Legnano, insulti in aula a un consigliere assente: la Lega chiede le dimissioni del presidente

Umberto Silvestri, convinto di essere a microfoni spenti, si è lasciato andare a commenti poco lusinghieri, probabilmente indirizzati a Francesco Toia: la parte del video è stata poi rimossa, ma recuperata da chi ha ascoltato l'ingiuria in diretta

Umberto Silvestri, presidente del consiglio comunale di Legnano (Foto d'Archivio)
Umberto Silvestri, presidente del consiglio comunale di Legnano (Foto d'Archivio)

Legnano (Milano), 21 dicembre 2023 – “Come si lavora bene senza quel deficiente”: sono venti secondi di video in coda alla diretta dell’ultimo consiglio comunale a causare l’ultima polemica politica a Legnano e a far sì che la capogruppo della Lega, Carolina Toia, chieda oggi le dimissioni del presidente del consiglio, Umberto Silvestri.

Quest’ultimo, infatti, convinto di parlare ormai a microfoni spenti e ancora seduto al suo posto in aula, si è lasciato andare a commenti tutt’altro che lusinghieri che secondo la consigliera della Lega sarebbero indirizzati nei confronti del consigliere comunale della Lista Toia, e fratello di Carolina, Francesco Toia, assente in occasione della stessa serata.

Si tratta di uno frammento di video che è stato poi rimosso dal resoconto completo ancora disponibile online, ma che non è sfuggito a molti e anche a chi è stato pronto a registrare e conservare prova di quanto accaduto.
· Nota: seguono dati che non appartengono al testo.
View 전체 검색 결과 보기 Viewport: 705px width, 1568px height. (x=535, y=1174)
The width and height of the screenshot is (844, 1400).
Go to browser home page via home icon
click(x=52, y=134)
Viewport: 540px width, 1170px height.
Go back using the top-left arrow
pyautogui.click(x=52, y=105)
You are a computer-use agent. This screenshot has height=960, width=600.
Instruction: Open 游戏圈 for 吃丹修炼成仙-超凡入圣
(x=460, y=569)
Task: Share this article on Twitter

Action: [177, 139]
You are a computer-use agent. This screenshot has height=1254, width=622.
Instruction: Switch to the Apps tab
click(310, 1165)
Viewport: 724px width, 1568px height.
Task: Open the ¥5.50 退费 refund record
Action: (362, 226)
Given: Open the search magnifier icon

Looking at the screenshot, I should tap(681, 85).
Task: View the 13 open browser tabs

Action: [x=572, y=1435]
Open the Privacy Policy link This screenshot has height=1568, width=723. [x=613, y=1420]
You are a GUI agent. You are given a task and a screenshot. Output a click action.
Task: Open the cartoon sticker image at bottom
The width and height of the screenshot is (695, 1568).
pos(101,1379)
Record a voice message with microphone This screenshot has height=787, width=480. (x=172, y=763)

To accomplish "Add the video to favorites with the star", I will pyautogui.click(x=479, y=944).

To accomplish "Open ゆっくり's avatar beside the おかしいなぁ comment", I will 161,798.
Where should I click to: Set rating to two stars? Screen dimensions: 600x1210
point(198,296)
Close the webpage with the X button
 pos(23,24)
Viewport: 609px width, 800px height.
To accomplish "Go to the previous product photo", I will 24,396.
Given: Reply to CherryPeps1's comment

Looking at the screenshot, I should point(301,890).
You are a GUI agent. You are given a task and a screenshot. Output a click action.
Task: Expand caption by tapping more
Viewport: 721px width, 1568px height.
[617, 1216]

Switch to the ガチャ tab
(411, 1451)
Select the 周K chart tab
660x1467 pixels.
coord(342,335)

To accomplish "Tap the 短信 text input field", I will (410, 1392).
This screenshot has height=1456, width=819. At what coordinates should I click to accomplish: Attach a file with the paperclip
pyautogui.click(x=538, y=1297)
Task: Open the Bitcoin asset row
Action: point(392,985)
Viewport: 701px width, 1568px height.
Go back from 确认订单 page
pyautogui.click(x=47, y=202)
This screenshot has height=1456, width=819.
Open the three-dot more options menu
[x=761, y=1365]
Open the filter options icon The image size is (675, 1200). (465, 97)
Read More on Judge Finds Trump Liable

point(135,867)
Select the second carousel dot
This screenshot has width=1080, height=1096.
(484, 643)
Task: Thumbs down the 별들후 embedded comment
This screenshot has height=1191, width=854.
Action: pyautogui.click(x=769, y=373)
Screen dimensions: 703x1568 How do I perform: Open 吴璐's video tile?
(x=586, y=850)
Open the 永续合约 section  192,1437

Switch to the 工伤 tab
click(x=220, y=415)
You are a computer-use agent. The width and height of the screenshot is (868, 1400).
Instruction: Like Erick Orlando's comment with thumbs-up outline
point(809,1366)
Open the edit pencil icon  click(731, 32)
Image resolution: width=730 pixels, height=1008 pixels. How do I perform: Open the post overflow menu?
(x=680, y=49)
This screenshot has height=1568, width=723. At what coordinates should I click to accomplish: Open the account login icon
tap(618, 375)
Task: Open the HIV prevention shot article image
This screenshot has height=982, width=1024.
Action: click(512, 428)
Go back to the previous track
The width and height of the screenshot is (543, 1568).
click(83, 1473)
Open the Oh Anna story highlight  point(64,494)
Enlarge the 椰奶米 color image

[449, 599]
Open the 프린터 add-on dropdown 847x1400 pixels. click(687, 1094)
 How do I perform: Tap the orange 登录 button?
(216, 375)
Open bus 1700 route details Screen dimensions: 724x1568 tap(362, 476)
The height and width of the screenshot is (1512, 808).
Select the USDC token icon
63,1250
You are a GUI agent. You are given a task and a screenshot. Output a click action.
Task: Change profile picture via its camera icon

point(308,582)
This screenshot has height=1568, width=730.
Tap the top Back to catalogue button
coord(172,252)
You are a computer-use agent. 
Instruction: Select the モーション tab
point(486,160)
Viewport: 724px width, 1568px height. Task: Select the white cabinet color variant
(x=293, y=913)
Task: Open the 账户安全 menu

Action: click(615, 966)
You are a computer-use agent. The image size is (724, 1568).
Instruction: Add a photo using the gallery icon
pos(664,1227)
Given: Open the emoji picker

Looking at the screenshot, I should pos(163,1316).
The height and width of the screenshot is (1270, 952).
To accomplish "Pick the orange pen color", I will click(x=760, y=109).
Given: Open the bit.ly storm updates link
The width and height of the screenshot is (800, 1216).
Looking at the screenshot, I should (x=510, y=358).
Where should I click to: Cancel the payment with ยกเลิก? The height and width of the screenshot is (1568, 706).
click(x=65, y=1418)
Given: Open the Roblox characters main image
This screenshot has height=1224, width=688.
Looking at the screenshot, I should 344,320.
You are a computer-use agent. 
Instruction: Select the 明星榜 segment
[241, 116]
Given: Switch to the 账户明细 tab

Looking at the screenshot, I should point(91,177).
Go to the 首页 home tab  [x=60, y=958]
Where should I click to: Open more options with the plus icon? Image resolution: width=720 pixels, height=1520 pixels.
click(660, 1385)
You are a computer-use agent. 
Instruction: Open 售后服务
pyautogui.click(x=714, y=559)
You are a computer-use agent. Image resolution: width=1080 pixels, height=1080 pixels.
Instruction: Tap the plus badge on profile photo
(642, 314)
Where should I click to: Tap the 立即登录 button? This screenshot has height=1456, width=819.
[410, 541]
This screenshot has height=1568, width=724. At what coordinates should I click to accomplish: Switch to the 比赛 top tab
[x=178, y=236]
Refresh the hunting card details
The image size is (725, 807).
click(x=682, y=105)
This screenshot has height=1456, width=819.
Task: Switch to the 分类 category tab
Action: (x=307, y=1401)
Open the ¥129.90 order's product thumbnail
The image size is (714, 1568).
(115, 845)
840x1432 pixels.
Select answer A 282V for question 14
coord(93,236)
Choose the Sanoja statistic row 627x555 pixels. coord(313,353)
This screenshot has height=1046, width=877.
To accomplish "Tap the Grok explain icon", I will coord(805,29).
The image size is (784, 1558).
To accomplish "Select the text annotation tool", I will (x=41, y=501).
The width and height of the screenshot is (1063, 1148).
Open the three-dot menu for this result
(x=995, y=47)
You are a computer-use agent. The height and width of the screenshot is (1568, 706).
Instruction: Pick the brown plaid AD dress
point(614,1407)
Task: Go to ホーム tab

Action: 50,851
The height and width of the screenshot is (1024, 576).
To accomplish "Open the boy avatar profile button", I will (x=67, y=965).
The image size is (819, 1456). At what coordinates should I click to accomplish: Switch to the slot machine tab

“Quando l'inadeguatezza al ruolo supera il buonsenso, la maleducazione e la viltà fanno il resto – è stato il commento del capogruppo della Lega, che ha portato come prova lo spezzone di diretta incriminato –. Davvero pensavate che sarebbero passate sotto traccia le becere offese rivolte, dal presidente del consiglio Silvestri, al consigliere Toia (mio fratello), peraltro assente, durante l’ultimo consiglio comunale? Davvero pensavate che sarebbe bastata una "magia" degli informatici cui vi siete rivolti (affinché venissero rimossi gli ultimi 20 secondi del video) per insabbiare ancora una volta le offese e le prevaricazioni cui sottoponete, da anni, le opposizioni? Il presidente Silvestri, oltre a non aver (ancora) compreso quali siano i propri ‘doveri istituzionali’ (azioni per cui viene lautamente pagato ogni mese), ha dimostrato, per l’ennesima volta, di essere non solo incompatibile con la discussione sul Pgt, ma, altresì, con il ruolo stesso che si trova, ahi noi, a rivestire”.

Va detto che il presidente del consiglio è da tempo al centro delle proteste da parte dei consiglieri di minoranza: “Spiacevole oltretutto constatare, ancora una volta, che sindaco e giunta, invece che stigmatizzare un episodio tanto triste quanto grave, si siano nuovamente resi complici di tale squallore. Ciò detto, rivolgiamo un sentito ringraziamento a tutti quei legnanesi che ci hanno segnalato quanto accaduto l’altra notte, prima che venissero rimossi i 20 secondi di follia. La maschera è ormai definitivamente caduta.. ed il buongusto vorrebbe che spontaneamente il presidente Silvestri si dimettesse. Non prima di aver chiesto pubblicamente scusa. Ovviamente”.